◆ Tarefa proposta A
Edite o texto sobre teologia narrativa, reproduzindo tudo desde "Enquanto eu discipulava" até "e gere transformação?" com "alunos" substituído por "estudantes".

◆ Texto da página
—————
O que é teologia narrativa?
A teologia narrativa teve origem na última metade do século XX e é uma abordagem à teologia que encontra significado na história principal da Bíblia1. Ela afirma que a Bíblia é a história do relacionamento de Deus com Seu povo (Abraão, Israel e então, a Igreja). As Escrituras não são primeiramente para nos ensinar princípios, regras ou fatos sobre Deus, mas para nos transformar em pessoas e comunidades que se relacionam com Deus. Através da história de Deus nós aprendemos a assumir nossos papéis.

Minha jornada dentro da história
Pelos últimos 20 anos, meu marido e eu trabalhamos com treinamento de jovens adultos na JOCUM (Jovens com uma missão). Em 2009, eu experimentei uma mudança nos nossos alunos. Cada vez mais eles escolheriam em quais verdades acreditar, colocando-as no topo da cultura ocidental conforme parecesse adequado. Sua teologia “sistemática” (embora não compreendida como tal) foi constantemente contraditória de formas profundas. Também se contrapôs ao seu modo de vida. Por exemplo, enquanto a maior parte dos estudantes diria que foram levados de volta a um relacionamento com Deus através da vida e do trabalho de Jesus, em um ato de graça – seu imaginário é de um Deus que se retira de nós quando pecamos e seu cristianismo “vivido” vê muita de sua energia gasta na tentativa de “sentir-se” bom o suficiente para Deus e perto Dele.
Ao mesmo tempo, as taxas de abusos, vícios, depressão, baixa auto-estima, etc. entre os nossos estudantes dentro das escolas de porta de entrada da JOCUM, se igualavam as mesmas porcentagens dos casos entre os não-cristãos na sociedade americana. Parecia que a dificuldade da nossa fé de fazer sentido na vida, deixava as pessoas procurando em outros lugares por maneiras de encontrar paz e aliviar a dor.
Enquanto eu discipulava alunos desta geração, eu me perguntava: Como eu posso comunicar o cristianismo, a formação espiritual e o crescimento a esta geração em uma linguagem significativa, ilustrativa e com conceitos que vão de encontro a suas questões e gere transformação?
Fatos versus Intimidade
A influência da filosofia Grega e do Iluminismo na Igreja rompeu com a prática da fé e nos deixou com categorias para conhecer sobre Deus e pouca informação sobre como podemos crescer em intimidade com Deus. Como Dallas Willard disse: “Nós trocamos o conhecimento, a experiência e a participação de Deus por uma doutrina sobre Ele. Nós substituímos as boas novas do reino de Deus como base e realidade para construir a vida, por um monte de crenças ditas por aí”.
Isto ignora o desenvolvimento do caráter, rompe com a transformação profunda e transmite a imagem de um Deus distante e arbitrário. Eu me dei conta de que precisava de uma maneira de começar a colocar os trilhos de volta no lugar, ajudar àqueles a quem eu discipulei a compreender o cristianismo e suas vidas de uma maneira que os transformasse. Eu precisava de uma maneira de facilitar o caminho desta geração em direção à intimidade com Deus, à maturidade, à comunidade e a uma vocação significativa. Descobri isso na meta-narrativa ou na história principal da Bíblia.
—————
◆ Os registros
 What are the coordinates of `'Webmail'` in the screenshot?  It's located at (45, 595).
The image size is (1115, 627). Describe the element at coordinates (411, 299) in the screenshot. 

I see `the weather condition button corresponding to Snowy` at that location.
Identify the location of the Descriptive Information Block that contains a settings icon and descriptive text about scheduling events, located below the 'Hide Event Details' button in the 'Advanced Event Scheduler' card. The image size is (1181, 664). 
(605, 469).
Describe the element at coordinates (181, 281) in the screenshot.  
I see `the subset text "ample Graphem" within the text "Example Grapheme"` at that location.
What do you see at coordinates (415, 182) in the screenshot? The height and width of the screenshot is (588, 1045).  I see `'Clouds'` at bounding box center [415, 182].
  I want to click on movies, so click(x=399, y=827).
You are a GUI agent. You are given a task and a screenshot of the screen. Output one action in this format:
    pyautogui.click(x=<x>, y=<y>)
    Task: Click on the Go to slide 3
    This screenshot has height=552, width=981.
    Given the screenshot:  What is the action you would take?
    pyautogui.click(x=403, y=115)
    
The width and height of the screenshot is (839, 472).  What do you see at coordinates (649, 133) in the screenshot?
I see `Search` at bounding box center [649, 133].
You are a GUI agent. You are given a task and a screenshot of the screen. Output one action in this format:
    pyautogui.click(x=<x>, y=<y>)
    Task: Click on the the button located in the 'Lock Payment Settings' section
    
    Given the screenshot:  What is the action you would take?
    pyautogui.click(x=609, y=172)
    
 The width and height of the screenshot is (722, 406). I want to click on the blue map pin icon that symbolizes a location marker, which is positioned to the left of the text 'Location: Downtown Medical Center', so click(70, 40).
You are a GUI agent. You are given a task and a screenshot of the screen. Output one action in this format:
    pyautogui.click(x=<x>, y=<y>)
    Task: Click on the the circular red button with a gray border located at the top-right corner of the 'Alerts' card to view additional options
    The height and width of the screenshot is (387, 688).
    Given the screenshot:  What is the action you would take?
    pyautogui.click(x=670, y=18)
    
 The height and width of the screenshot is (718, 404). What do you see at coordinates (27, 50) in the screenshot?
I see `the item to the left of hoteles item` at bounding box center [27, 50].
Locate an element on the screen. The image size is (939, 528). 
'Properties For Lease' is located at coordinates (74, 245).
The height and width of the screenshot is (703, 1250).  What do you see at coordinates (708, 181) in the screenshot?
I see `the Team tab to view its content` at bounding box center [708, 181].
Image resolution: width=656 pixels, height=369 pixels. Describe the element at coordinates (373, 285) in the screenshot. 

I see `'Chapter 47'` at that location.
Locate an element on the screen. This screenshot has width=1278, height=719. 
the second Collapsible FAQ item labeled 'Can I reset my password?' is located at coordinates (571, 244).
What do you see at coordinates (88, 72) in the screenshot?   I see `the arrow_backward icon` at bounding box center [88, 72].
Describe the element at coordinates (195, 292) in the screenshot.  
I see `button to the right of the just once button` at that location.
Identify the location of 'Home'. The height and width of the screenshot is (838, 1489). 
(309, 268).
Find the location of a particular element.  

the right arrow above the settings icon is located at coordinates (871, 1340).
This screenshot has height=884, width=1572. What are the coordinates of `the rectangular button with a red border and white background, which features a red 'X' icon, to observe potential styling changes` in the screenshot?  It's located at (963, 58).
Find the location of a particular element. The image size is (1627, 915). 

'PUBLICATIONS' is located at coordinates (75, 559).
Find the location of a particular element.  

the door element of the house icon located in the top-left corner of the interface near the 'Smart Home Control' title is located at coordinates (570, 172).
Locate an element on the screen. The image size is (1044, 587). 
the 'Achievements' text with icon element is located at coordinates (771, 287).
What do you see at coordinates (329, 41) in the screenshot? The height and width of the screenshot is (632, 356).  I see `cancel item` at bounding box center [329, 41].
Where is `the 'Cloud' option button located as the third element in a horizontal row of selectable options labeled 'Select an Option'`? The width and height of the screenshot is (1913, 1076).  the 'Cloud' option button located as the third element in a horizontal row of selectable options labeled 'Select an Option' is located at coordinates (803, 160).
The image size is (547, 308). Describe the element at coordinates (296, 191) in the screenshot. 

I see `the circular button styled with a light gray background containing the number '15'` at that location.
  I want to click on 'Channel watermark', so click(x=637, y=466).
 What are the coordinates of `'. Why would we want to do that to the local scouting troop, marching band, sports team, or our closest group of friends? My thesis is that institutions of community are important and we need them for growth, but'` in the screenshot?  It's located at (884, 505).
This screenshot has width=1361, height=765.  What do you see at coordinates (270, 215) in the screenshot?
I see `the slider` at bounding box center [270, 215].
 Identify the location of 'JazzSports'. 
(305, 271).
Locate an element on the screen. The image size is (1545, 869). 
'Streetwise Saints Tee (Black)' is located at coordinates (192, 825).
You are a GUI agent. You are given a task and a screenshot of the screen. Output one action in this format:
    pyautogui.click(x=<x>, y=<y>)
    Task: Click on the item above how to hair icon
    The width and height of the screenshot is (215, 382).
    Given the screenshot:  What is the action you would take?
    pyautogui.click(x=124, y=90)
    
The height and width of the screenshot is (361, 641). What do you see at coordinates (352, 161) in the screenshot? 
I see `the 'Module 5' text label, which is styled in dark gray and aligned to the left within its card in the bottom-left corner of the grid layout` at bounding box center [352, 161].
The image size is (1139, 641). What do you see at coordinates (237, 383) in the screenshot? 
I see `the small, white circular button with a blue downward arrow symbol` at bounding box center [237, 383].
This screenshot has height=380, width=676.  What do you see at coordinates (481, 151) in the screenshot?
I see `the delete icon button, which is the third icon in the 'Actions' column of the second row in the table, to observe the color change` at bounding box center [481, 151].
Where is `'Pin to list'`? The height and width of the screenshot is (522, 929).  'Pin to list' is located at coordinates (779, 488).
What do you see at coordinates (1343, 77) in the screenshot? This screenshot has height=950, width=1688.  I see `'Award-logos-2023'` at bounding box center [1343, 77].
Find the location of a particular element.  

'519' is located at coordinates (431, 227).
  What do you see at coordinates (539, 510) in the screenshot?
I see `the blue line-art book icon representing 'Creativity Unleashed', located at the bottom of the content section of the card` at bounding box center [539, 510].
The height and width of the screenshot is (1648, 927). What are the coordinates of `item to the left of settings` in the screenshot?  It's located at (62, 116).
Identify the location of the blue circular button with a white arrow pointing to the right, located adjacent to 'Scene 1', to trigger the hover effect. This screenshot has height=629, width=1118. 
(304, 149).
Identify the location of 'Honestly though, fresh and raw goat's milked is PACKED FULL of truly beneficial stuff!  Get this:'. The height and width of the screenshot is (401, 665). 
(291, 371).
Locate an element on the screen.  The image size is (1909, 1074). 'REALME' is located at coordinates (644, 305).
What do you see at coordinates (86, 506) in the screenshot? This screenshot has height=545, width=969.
—————
◆ Tarefa proposta B
Redigite, sem nenhuma alteração, tudo o que vai do início dos registros até a linha que contém "weather condition button", incluindo essa linha.

◆ Resposta A
Enquanto eu discipulava estudantes desta geração, eu me perguntava: Como eu posso comunicar o cristianismo, a formação espiritual e o crescimento a esta geração em uma linguagem significativa, ilustrativa e com conceitos que vão de encontro a suas questões e gere transformação?

◆ Resposta B
 What are the coordinates of `'Webmail'` in the screenshot?  It's located at (45, 595).
The image size is (1115, 627). Describe the element at coordinates (411, 299) in the screenshot. 

I see `the weather condition button corresponding to Snowy` at that location.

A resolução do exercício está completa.